**DATA IN THIS EXERCISE**
:::
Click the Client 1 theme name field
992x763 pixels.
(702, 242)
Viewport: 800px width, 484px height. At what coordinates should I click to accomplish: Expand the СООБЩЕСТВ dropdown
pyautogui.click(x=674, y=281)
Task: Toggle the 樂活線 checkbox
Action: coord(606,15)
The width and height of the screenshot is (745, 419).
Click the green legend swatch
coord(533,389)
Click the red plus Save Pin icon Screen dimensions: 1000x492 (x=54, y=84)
:::
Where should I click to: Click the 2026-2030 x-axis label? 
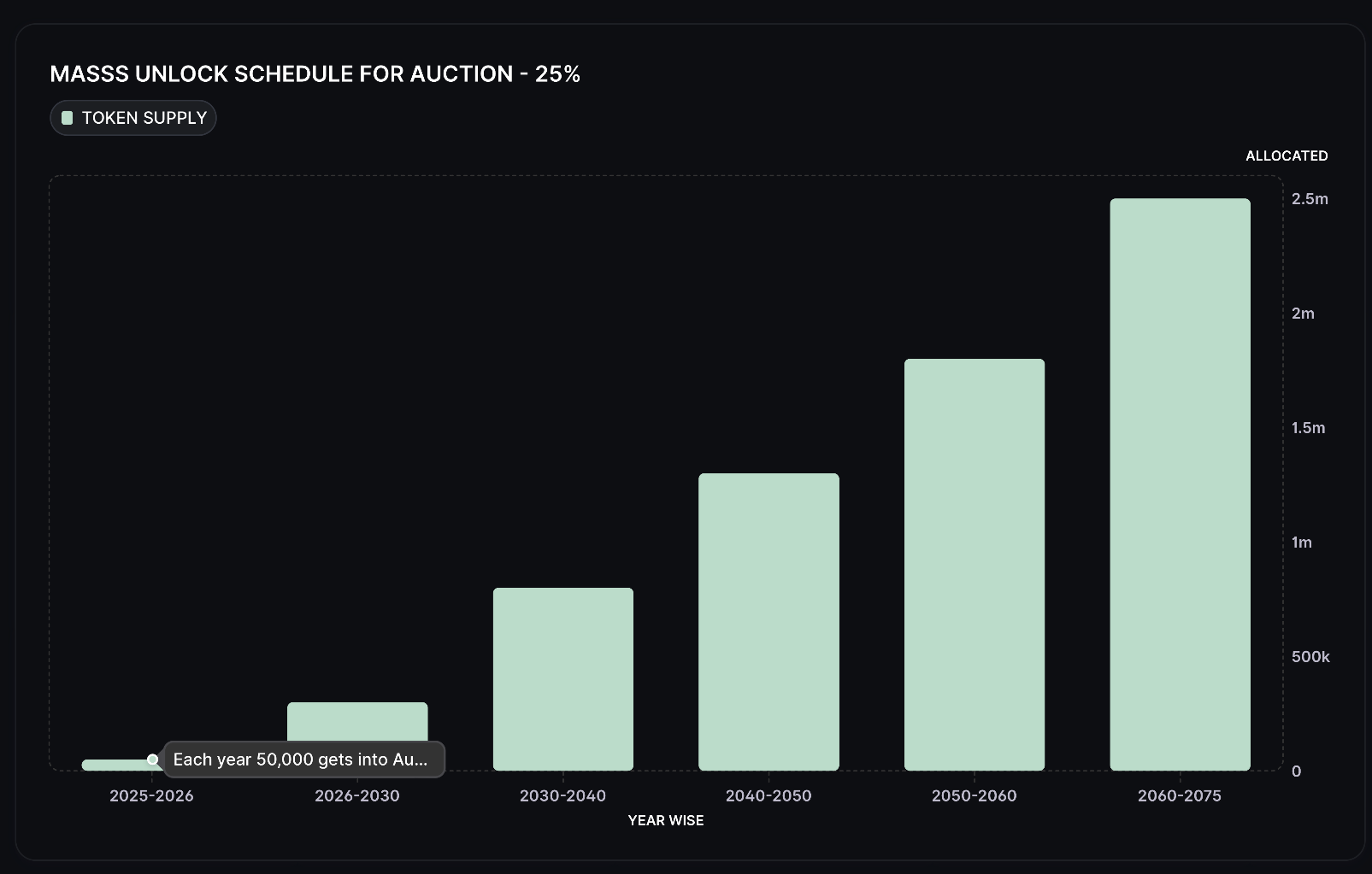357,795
:::
**WORK REQUIRED**
Everything starting at the line containing "Click the green legend swatch" and ending at the line containing "Click the red" in the records above should be repeated exactly, and only that.

**SOLUTION TO THE EXERCISE**
Click the green legend swatch
coord(533,389)
Click the red plus Save Pin icon Screen dimensions: 1000x492 (x=54, y=84)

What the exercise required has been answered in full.